- DATA IN THIS EXERCISE:
+++
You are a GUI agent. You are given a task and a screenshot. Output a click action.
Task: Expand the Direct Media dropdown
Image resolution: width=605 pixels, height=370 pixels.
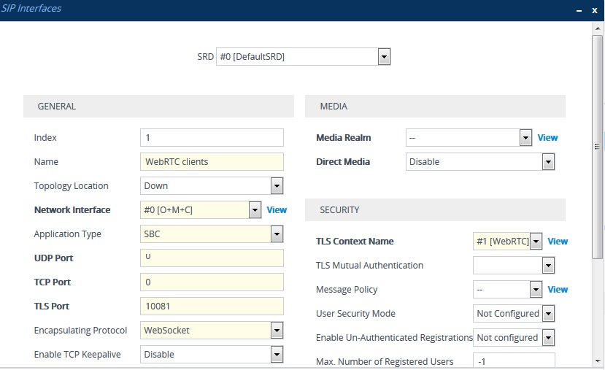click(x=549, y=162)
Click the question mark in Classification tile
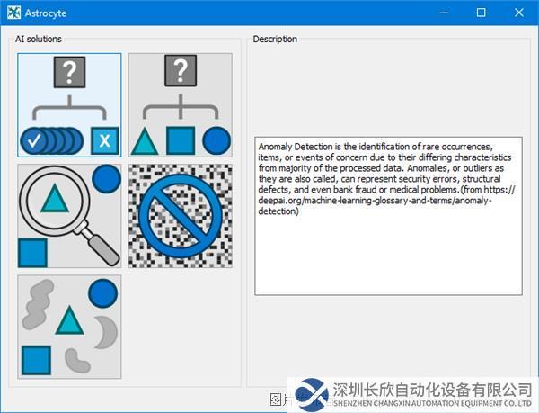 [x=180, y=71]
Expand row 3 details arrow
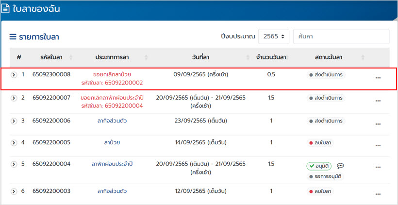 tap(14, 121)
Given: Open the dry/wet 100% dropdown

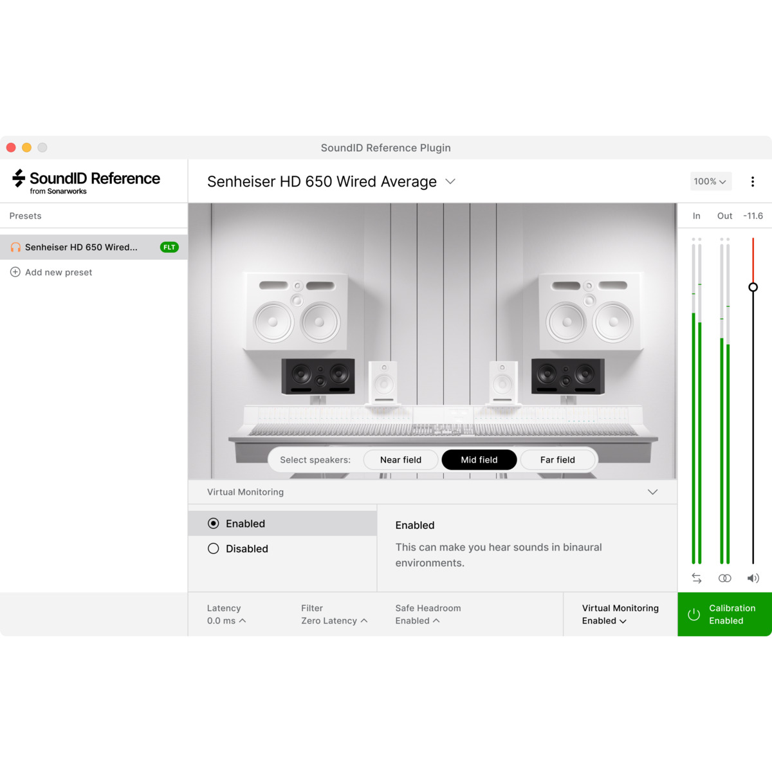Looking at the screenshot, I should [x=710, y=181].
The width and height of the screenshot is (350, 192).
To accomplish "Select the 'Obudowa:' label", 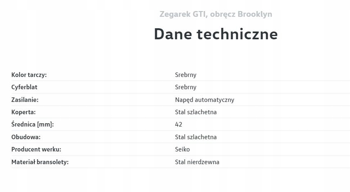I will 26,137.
+++
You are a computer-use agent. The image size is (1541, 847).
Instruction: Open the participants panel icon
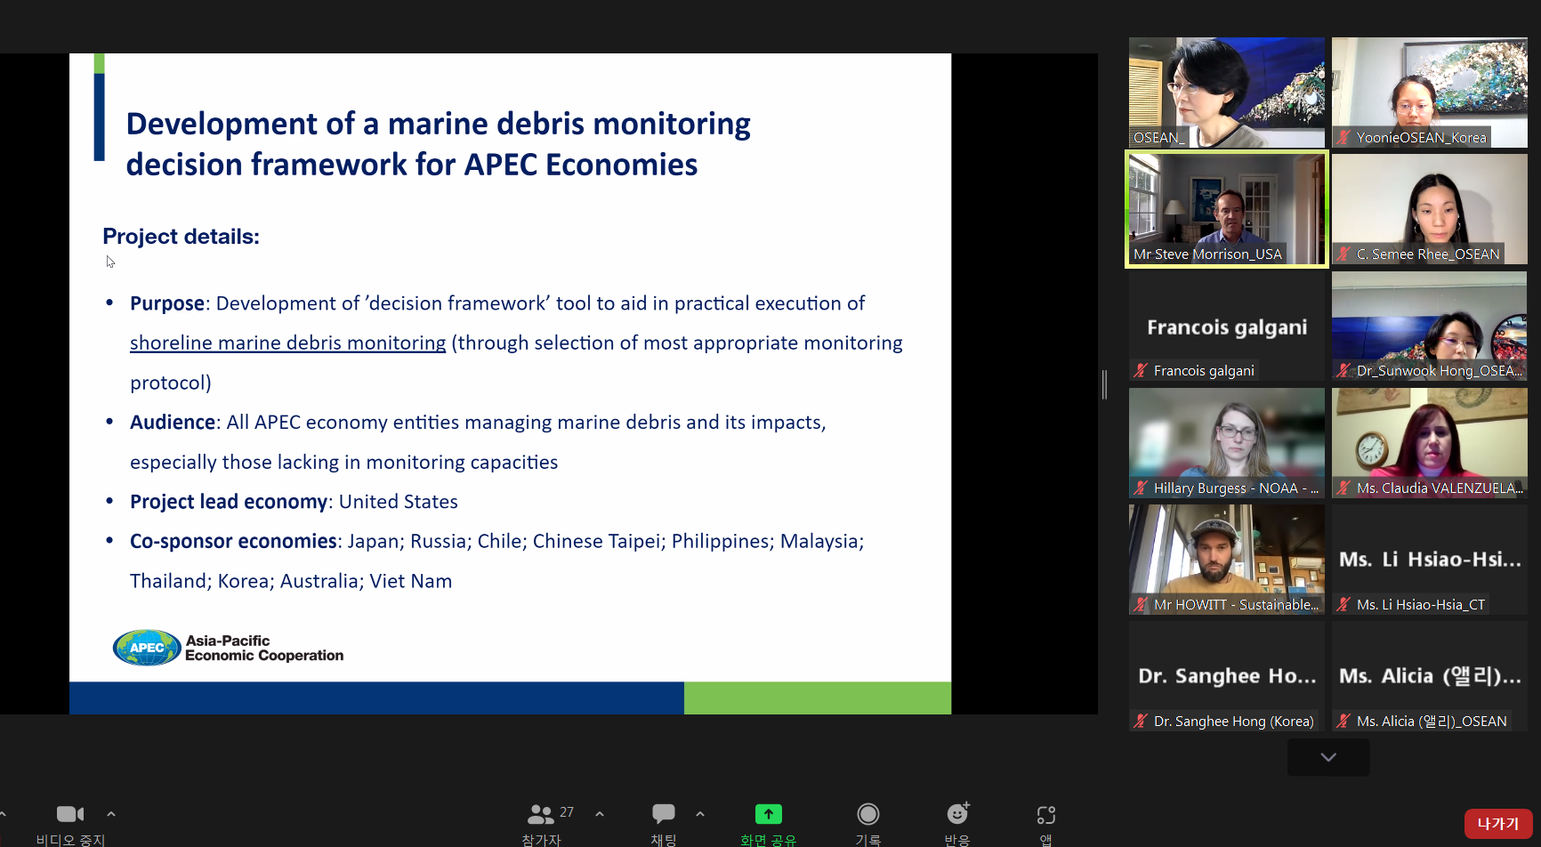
+++
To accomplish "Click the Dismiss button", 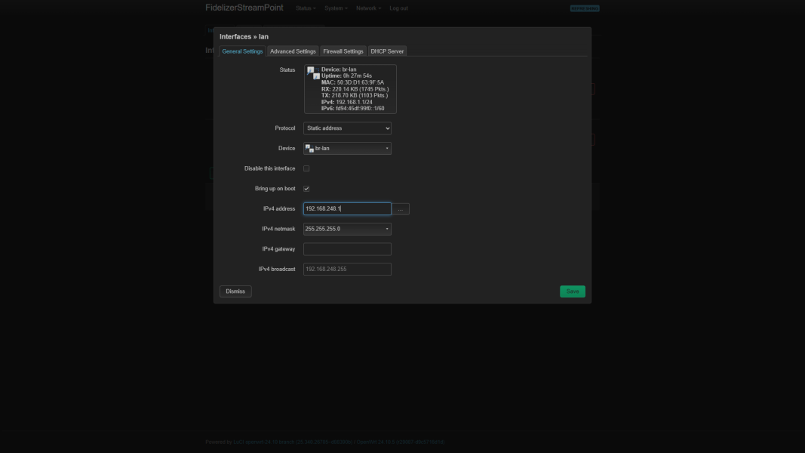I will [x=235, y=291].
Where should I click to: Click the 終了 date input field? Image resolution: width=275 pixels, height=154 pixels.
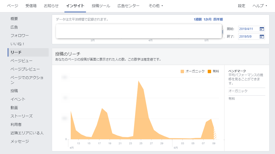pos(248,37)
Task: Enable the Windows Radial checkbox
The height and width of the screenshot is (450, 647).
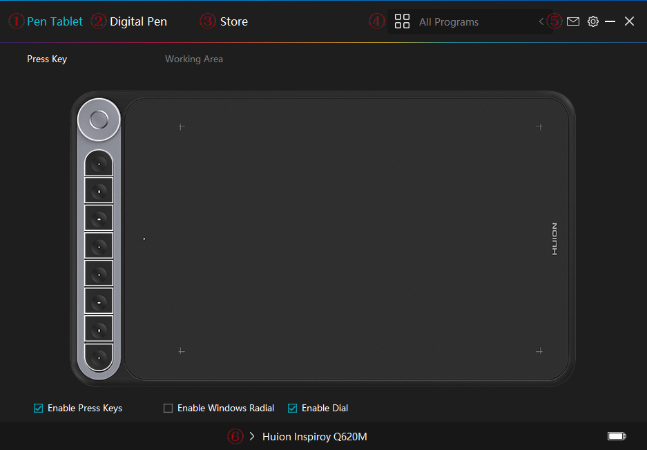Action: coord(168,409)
+++
- WHAT YOU ARE ASKED TO DO:
Starting at the line above with "Task: Expand the Direct Media dropdown", output every line exactly up to and including the line with "The width and", but none of the pictures.

- RESPONSE BOX:
Task: Expand the Direct Media dropdown
Image resolution: width=605 pixels, height=370 pixels.
click(x=549, y=162)
Click the question mark in Classification tile
 [x=180, y=71]
Expand row 3 details arrow
 tap(14, 121)
Given: Open the dry/wet 100% dropdown

Looking at the screenshot, I should [x=710, y=181].
The width and height of the screenshot is (350, 192).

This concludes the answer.